Al and Terry Merrick created Channel Islands Surfboards in 1969 intending to provide the most dedicated surfers with the most advanced and performance designed sticks. Their hard work, innovation, and originality have paved the ways for their name.

Channel Islands Surfboards grew from their humble, local grass-roots undertakings to a radical and innovative organization that caters to the best of the best surfers in the world. The two started the company with hard-core surfing combined with the quality they had in mind.

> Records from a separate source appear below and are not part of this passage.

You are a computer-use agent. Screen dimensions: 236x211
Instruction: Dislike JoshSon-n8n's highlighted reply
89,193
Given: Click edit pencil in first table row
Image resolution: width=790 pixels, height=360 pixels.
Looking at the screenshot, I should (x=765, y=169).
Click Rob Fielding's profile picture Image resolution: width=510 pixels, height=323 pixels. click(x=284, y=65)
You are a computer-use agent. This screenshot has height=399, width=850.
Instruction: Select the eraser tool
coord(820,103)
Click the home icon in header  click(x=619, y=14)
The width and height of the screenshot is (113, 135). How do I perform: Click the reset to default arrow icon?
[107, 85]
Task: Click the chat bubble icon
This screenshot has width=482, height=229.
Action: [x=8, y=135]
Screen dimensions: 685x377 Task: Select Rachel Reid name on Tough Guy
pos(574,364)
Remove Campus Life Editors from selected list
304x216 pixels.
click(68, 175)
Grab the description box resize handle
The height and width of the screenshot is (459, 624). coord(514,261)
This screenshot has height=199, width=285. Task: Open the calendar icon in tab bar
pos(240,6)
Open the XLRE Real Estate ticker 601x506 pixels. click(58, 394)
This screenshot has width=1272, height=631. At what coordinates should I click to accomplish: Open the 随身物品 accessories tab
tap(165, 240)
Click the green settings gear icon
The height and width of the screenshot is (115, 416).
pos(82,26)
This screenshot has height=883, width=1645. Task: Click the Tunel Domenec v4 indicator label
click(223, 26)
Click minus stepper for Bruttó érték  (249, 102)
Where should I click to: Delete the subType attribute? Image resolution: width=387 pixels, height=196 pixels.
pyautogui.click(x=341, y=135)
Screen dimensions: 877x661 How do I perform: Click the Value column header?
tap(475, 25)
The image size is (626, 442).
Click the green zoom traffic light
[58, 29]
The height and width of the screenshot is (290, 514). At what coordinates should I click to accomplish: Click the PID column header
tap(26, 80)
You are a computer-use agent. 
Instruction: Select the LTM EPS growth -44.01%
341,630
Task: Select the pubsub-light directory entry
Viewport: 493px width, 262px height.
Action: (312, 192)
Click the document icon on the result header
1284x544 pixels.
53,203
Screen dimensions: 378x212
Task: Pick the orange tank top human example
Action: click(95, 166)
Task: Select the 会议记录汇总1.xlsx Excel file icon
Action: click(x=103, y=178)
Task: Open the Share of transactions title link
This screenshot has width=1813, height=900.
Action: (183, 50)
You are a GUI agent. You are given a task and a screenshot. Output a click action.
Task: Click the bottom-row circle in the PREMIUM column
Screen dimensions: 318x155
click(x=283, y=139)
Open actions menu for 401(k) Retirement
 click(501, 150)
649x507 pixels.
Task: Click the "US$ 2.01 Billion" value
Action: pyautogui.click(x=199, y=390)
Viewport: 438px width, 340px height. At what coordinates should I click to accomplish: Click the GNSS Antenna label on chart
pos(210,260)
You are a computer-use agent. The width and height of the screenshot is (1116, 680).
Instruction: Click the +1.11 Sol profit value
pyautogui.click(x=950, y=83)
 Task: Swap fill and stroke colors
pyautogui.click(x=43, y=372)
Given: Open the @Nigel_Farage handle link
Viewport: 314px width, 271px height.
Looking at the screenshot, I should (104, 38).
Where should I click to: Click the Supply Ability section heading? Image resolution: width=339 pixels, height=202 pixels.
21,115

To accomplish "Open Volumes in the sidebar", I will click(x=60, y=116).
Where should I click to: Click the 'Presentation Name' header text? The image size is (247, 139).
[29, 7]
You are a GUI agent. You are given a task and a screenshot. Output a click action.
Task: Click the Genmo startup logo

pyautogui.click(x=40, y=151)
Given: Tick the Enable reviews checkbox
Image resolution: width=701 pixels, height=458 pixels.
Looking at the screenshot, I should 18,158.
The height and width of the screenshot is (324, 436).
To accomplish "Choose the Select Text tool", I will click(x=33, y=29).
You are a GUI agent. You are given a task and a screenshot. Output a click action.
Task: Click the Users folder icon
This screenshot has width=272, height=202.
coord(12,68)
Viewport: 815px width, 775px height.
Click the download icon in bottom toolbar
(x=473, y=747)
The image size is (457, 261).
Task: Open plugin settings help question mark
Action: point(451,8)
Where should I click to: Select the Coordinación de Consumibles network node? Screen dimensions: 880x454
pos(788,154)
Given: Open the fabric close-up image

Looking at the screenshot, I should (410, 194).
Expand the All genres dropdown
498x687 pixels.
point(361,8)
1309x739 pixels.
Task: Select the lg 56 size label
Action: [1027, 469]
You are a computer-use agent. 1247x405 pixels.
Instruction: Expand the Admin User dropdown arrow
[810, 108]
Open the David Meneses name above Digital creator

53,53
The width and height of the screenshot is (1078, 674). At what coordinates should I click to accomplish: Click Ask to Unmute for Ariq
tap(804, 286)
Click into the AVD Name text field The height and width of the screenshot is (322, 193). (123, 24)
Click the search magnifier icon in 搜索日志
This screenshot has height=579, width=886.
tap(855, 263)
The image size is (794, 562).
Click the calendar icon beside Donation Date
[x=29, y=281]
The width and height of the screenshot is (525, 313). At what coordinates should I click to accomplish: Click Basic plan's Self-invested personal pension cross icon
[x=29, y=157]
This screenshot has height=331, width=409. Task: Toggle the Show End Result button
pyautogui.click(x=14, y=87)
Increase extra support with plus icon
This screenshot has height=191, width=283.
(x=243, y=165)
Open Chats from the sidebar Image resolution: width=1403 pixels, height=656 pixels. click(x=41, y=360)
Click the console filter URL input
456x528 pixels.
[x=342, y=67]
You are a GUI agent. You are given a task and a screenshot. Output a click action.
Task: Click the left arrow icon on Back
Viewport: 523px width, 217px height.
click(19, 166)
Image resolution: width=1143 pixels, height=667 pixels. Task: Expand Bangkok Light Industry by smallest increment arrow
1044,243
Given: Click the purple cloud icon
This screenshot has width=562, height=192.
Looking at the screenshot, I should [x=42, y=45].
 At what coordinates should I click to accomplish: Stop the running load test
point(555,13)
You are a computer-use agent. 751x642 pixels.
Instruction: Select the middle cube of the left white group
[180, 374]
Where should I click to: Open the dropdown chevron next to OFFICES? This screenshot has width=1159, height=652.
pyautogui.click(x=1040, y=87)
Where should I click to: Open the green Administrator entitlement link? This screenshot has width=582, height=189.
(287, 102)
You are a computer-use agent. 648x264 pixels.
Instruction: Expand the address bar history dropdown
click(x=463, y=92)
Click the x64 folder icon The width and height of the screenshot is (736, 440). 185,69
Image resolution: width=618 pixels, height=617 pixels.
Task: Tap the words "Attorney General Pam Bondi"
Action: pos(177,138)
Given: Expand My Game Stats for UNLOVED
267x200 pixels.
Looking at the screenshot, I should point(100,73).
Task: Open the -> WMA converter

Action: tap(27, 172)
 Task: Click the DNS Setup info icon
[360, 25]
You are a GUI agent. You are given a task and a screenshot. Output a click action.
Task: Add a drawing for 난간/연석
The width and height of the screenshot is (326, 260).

These ideals brought them the guidelines that gave us decades of relentless changes in the surfing industry. For over 50 years, Channel Islands Surfboards have been shaping surfboards that will work even with the changing times. They will continue to do so for the new millennium with their innovative design and quality as their main focus. 

Just how did Al Merrick gain such knowledge and experience about shaping surfboards? 

Al Merrick was born in New Jersey in 1944. When he was 7, his family moved to north San Diego County. He was 14 when he began surfing. His move to Sta Barbara when he was 21 led him to meet Australian Bob McTavish. 

That was when Bob introduced his newly designed short surfboard to California. Witnessing the possibilities offered by smaller beards, Merrick got inspired to shape. He did so in 1969. He made boards under the Channel Islands and started selling them through local surf shops.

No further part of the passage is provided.